Goldman Sachs 21-12-2016
Galapagos NV (GLPG.AS) €58.40: Positive topline SAPHIRA 1 data supports cystic fibrosis timeline
News
Galapagos and Abbvie have announced the headline results of the SAPHIRA 1 trial, the second efficacy trial for the potentiator GLPG 1837. This tested 26 patients with the G551D mutation (25 of whom were being treated with Kalydeco pre study). ‘1837 was generally well tolerated when dosed up to 500 mg twice daily for 14 days. Statistically significant and dose dependent decreases in sweat chloride were observed. At the 500 mg bid dose, sweat chloride decreased from a mean value of 98 mmol/L at baseline to 66 mmol/L (p <0.0001). Patients also saw their FEV1 levels return to where they were on Kalydeco treatment. One patient dropped out due to an increase in non-cardiac creatine phosphokinase (CK). Galapagos will present more data at a call at 2pm UK today (dial in: +44 330 336 9105, code 6588087).
Analysis
This is in line with our previously flagged expectation that SAPHIRA 1 was most likely to show similar efficacy to Kalydeco at a relatively low GLPG1837 dose. We view this data as a validator of the preclinical work that Galapagos has presented, and believe that today’s data supports Galapagos’ goal to select the triple combination components by early-2017. On the call, we will look for (i) the dose response curves, (ii) updates on Galapagos’ plans for the broader cystic fibrosis portfolio, and (iii) more information on the one patient who dropped out (there are several reasons that CK could be increased, but it is reassuring that it is not cardiac).
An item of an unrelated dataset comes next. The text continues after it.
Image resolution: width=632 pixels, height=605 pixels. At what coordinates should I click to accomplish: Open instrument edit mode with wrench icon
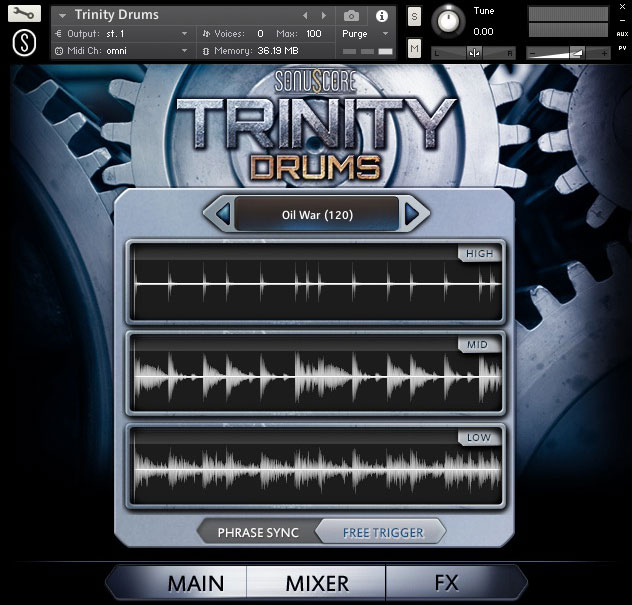(24, 15)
We see the next key steps from here as (1) the Phase 1 data for the next generation corrector GLPG2737 early next year and (2) the Phase 1 data for Galapagos’ second potentiator GLPG2451, which will allow Galapagos to decide whether to incorporate ‘1837 in the triple combination (which would lead to twice daily dosing) or ‘2451 (which would allow once daily dosing).
Implications
We rate Galapagos as Buy, with a DCF-based 12-month price target of €75. Key risks are the outcomes of the clinical trials, ability to recruit patients into later-stage cystic fibrosis trials, and potential value-destructive M&A.